(Items from a data source)
══════

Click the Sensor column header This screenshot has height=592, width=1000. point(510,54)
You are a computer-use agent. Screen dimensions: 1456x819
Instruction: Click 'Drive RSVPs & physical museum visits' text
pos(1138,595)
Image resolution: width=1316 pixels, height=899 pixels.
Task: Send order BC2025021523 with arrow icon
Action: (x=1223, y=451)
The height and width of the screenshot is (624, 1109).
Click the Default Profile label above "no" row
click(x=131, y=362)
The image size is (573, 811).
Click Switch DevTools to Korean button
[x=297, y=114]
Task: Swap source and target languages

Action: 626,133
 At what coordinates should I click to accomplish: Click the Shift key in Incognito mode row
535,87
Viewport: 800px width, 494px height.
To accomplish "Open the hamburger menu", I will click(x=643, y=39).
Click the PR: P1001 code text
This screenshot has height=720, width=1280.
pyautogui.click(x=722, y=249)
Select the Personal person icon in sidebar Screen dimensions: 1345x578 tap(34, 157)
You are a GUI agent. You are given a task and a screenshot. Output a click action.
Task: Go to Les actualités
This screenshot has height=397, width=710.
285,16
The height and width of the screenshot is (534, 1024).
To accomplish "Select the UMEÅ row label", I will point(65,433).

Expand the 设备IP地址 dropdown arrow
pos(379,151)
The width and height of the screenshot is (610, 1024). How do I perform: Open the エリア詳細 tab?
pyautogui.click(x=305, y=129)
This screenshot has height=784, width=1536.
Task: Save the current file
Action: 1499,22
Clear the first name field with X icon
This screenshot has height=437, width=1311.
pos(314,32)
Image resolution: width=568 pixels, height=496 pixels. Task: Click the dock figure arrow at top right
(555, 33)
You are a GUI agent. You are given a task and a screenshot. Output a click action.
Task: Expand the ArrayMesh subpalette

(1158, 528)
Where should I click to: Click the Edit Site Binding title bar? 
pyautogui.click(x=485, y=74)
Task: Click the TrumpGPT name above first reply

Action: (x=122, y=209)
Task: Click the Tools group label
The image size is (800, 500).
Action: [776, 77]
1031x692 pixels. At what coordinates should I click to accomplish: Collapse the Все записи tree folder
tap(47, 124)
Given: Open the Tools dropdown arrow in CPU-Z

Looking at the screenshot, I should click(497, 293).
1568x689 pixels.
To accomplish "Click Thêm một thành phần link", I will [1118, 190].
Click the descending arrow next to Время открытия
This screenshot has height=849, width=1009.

══════

Report every line of the records that contains the word "above". Give each such line in full.

Click the Default Profile label above "no" row
Task: Click the TrumpGPT name above first reply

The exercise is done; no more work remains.